Neolithic standing stones on the Isle of Wight, England

The Longstone is a megalithic monument near the village of Mottistone, in the civil parish of Brighstone, close to the south west coast of the Isle of Wight. It is the only megalithic monument on the Island. On 8 October 1981 it became a scheduled monument listed as "The Longstone: a long barrow 60m south of Longstone Cottage".

==Description and location==
The Longstone consists of two pieces of local greensand sandstone probably from a vein 100 m away. The larger stands at 3.9 m and the smaller lies at its foot.

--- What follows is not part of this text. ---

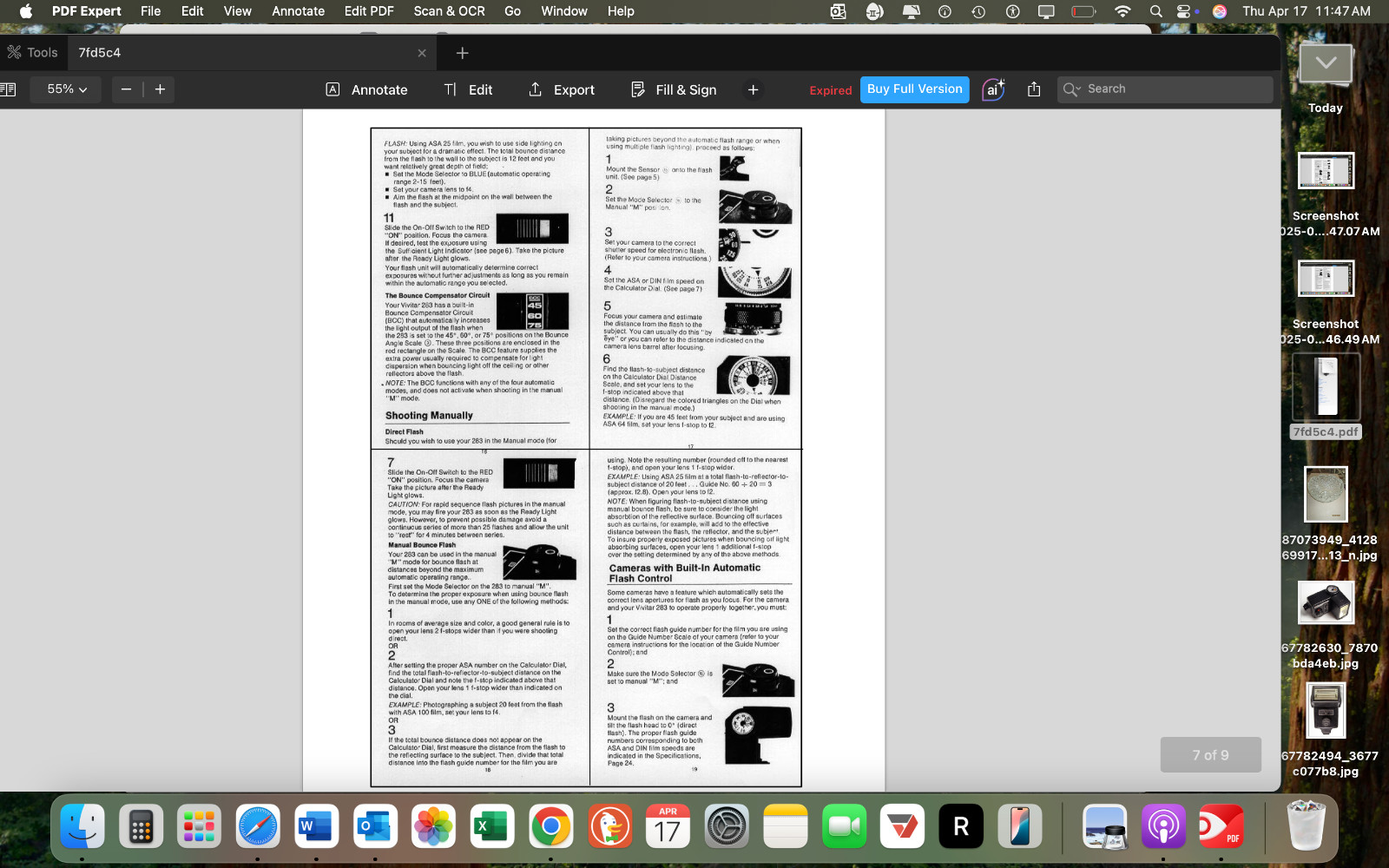The image size is (1389, 868).
Task: Click the Share icon in toolbar
Action: pos(1034,89)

They are on the edge of a wood in small fenced enclosure just off Strawberry Lane, near Mottistone. The name Mottistone (the Speaker's or pleader's stone) almost certainly derives from the Longstone. The stones and the surrounding land are in the care of the National Trust and are open to the public.

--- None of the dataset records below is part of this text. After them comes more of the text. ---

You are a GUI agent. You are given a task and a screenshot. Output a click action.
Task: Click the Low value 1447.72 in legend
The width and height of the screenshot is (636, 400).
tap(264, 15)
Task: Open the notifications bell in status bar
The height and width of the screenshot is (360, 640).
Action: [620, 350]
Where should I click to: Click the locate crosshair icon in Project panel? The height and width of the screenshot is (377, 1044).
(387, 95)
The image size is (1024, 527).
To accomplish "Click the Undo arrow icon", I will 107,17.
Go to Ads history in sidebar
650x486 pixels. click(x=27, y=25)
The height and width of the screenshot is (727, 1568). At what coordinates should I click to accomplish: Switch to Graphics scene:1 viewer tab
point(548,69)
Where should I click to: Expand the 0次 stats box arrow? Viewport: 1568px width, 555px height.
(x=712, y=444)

Until the mid nineteenth century the smaller stone was further south but in 1856 a local landowner, Charles Dillon, 14th Viscount Dillon, had it turned over to discover if it had a mortise hole (it did not). Its present position has led to fanciful tales of its being a sacrificial altar stone and so, in common with many other megalithic monuments, modern pagan meetings and rituals are associated with it.

In October 2007 the larger stone was vandalised by unknown person(s) who painted the white outline of a Christian cross onto the side facing the smaller.

==Associated long barrow==
The stones are associated with a narrow mound 21 m long, which runs from them to the west. In September 1956, excavations by C.N. Hawkes appeared to confirm that this was the remains of a long barrow, so that the stones may be the remains of an entrance. Long barrows in this part of England that are not on chalk or limestone are rare.

==Dating==
Although dating is difficult, pottery excavated in 1956 indicates that the mound (and therefore probably the stones also) are Neolithic.